Sample Mérida 004 was also dated both in 2001 and in 2018. Fig. 8 presents the results graphically.
The sample is similar to the others; with readily dissolved young carbonates and ages stabilizing near 1900 BP in later CO2 fractions.
. Discussion
Dating of the Mérida amphitheatre was attempted already in 2001 but the 14C ages were not conclusive and only a small part of the data was published, and in graphical form only. It was clear that the samples were difficult to date because in hydrolysis the initially produced CO2 yielded variable and unreasonably young ages. However, a profile with 14C measurements from six CO2 fractions yielded 1st c.

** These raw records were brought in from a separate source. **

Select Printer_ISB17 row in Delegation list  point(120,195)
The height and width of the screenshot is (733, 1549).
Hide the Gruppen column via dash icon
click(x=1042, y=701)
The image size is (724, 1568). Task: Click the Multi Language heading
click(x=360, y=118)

AD ages for fractions 3, 4 and 5. We therefore also tested the other samples to see whether they would produce similar profiles. It turned out that they did and we now have seven new measurements from rather late CO2 fractions in the hydrolysis and they all yield 14C BP ages in the range 1850-1930 (Fig. 9). Furthermore the CO2 of this age is the main component in the three relevant samples comprising >50% of the carbon inventory. One sample, Mérida 002, seems younger, but without a conclusive age.
Fig 9
14C data from 2018. Data points for each sample are connected with lines for clarity. Samples Mérida 001, 003 and 004 yield similar 14C ages after about 20% dissolution (F>0.2) whereas sample Mérida 002 appears younger in all fractions.

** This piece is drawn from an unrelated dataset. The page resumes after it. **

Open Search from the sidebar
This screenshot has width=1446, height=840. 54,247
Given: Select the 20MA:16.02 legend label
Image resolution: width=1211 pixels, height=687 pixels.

A combined calibration of the five oldest CO2 fractions mentioned was conducted (Fig. 10) and based on these samples, the amphitheatre is Flavian and not Augustan. Any post-Flavian age is not discussed here.
Fig 10
Combined calibration of 5 CO2 fractions with similar ages. The calibration includes the 3 last fractions from sample Mérida 001 and the two last ones from Merida 004 in Fig 9.

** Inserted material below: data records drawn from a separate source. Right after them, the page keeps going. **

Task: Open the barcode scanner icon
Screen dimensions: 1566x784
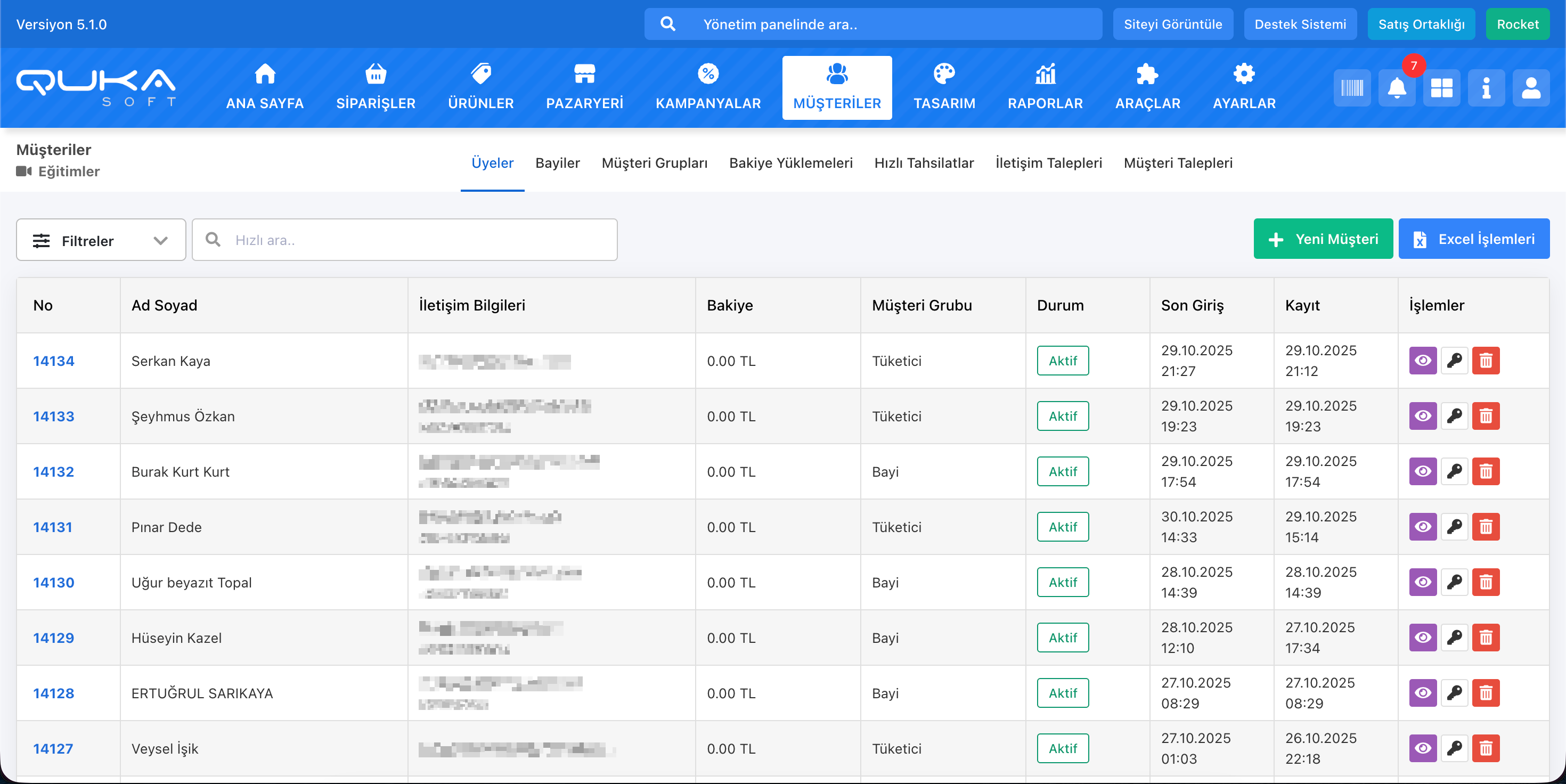Action: (x=1352, y=88)
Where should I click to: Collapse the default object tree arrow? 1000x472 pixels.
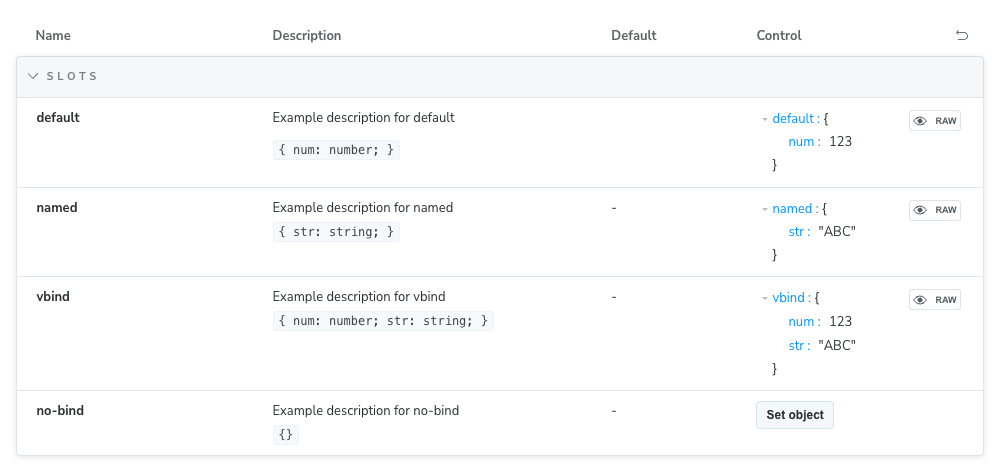pyautogui.click(x=765, y=119)
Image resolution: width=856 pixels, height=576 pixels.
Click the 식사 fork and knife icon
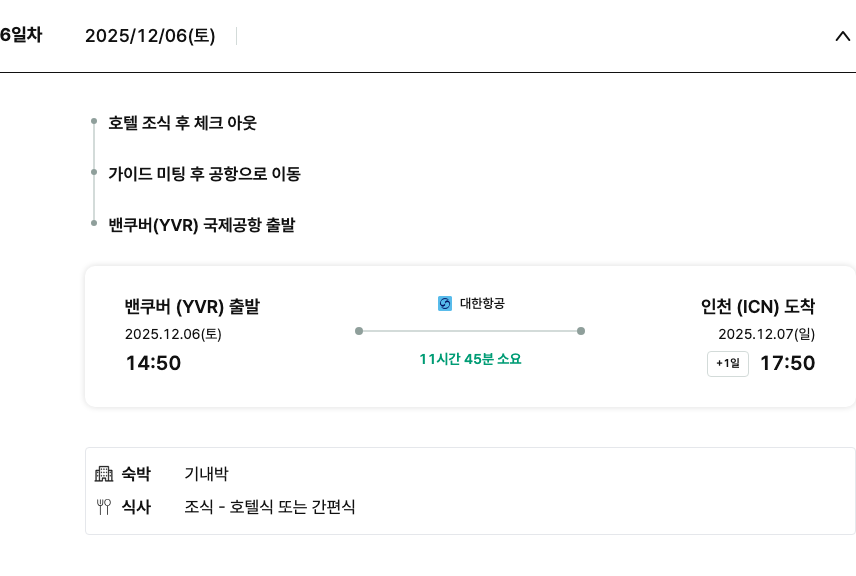[103, 507]
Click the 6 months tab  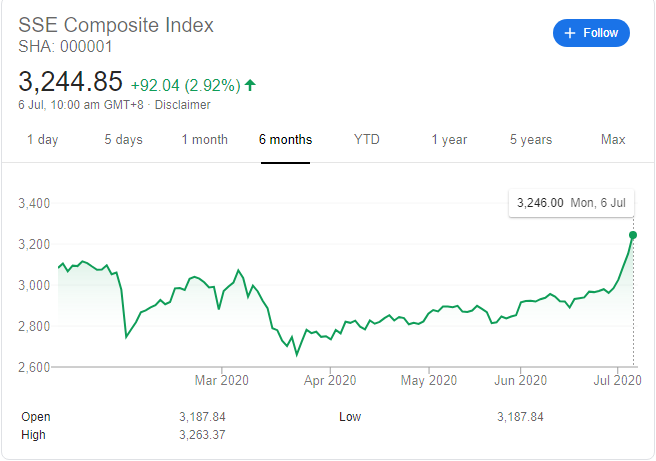pos(285,140)
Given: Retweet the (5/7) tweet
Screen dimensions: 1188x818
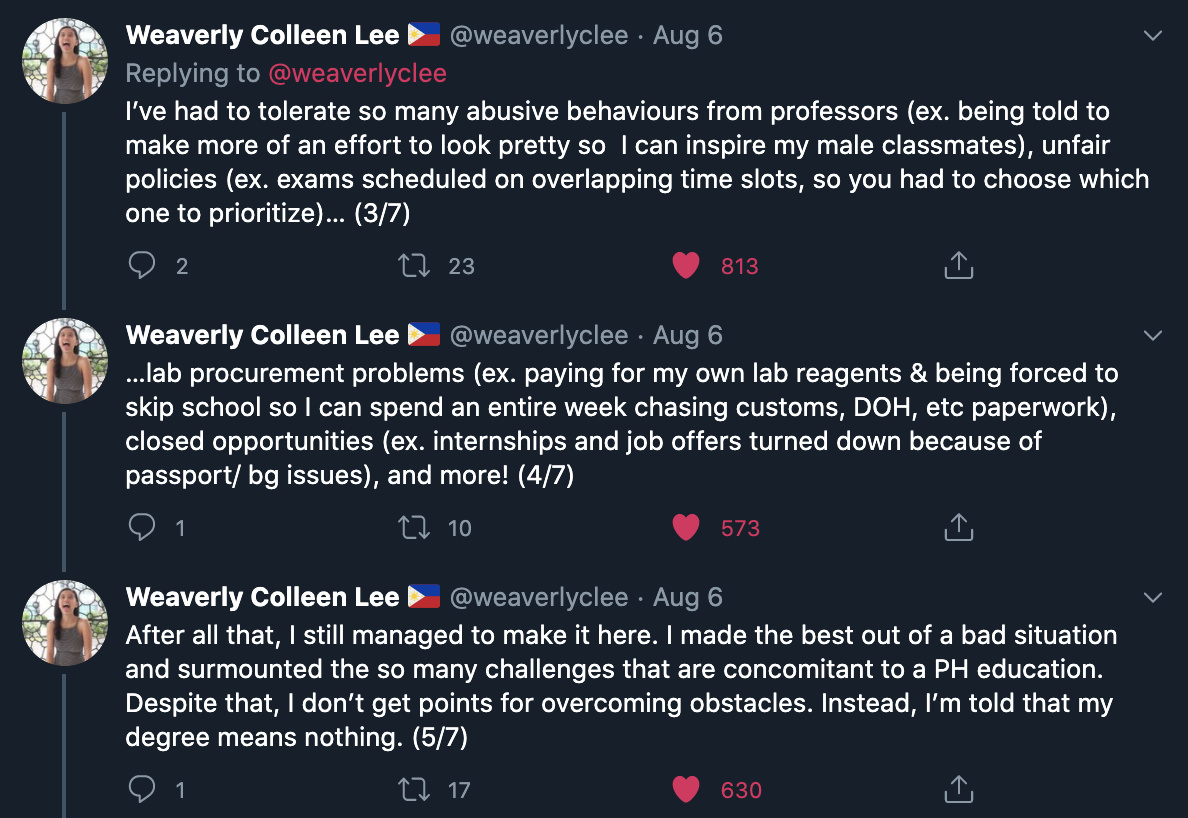Looking at the screenshot, I should (413, 789).
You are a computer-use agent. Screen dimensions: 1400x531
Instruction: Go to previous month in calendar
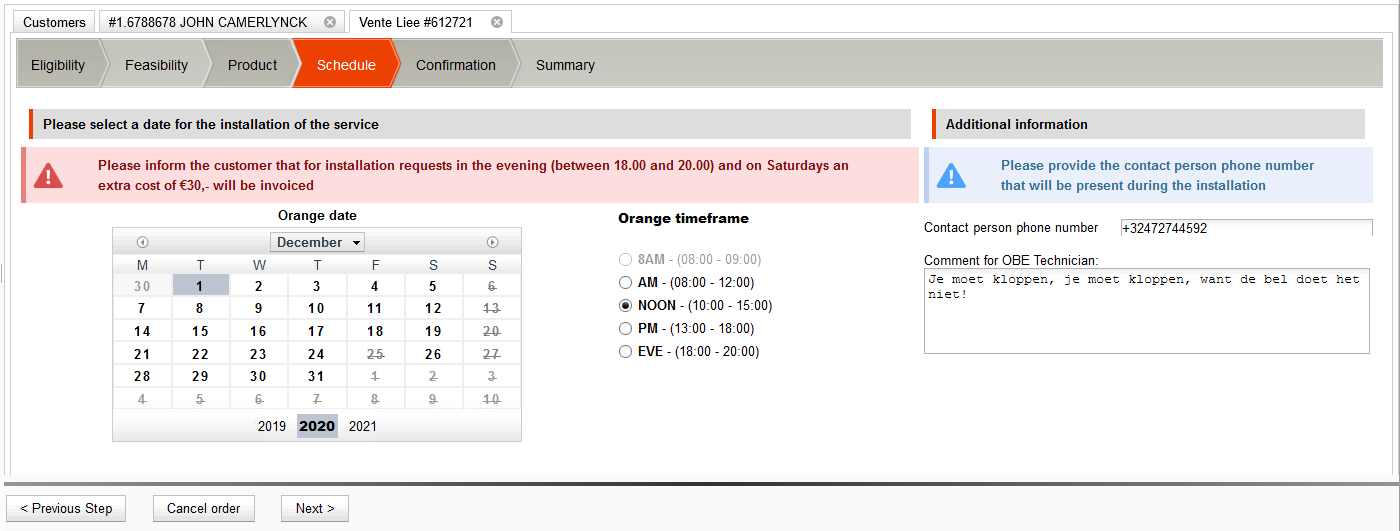point(142,242)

Pre-heating the sample Mérida 003 yields similar results but some of the contamination from young carbonates in early CO2 fractions have disappeared. The role of the magnesium-rich binder is unclear. It probably slows down the hydrolysis and the Mg part should release CO2 earlier than the Ca part when heated (Deer et al., 1992). Heating the sample before hydrolysis is yet an unexplored field, which may have potential in the future especially when dating both the thermally released CO2 and the carbonate residue left for the hydrolysis (Lindroos et al., 2019b).
. Summary
Some mortar samples are difficult to date and require many 14C measurements before a conclusive age can be reached. The situation is especially difficult when the sample has readily soluble carbonate that yields erroneous ages or if the proper binder dissolves very slowly and has a low carbonate content. In the case of the Mérida amphitheatre, there is a relatively slowly dissolving hard binder with a high magnesium concentration and as yet unidentified carbonate minerals, of which at least part of them can be thermally decomposed at lower temperature than the proper binder calcite. The binder should, however, be the main carbonate component and multiple measurements should identify it and reveal its age. Three of the samples point at a Flavian age and none of them at an Augustan age.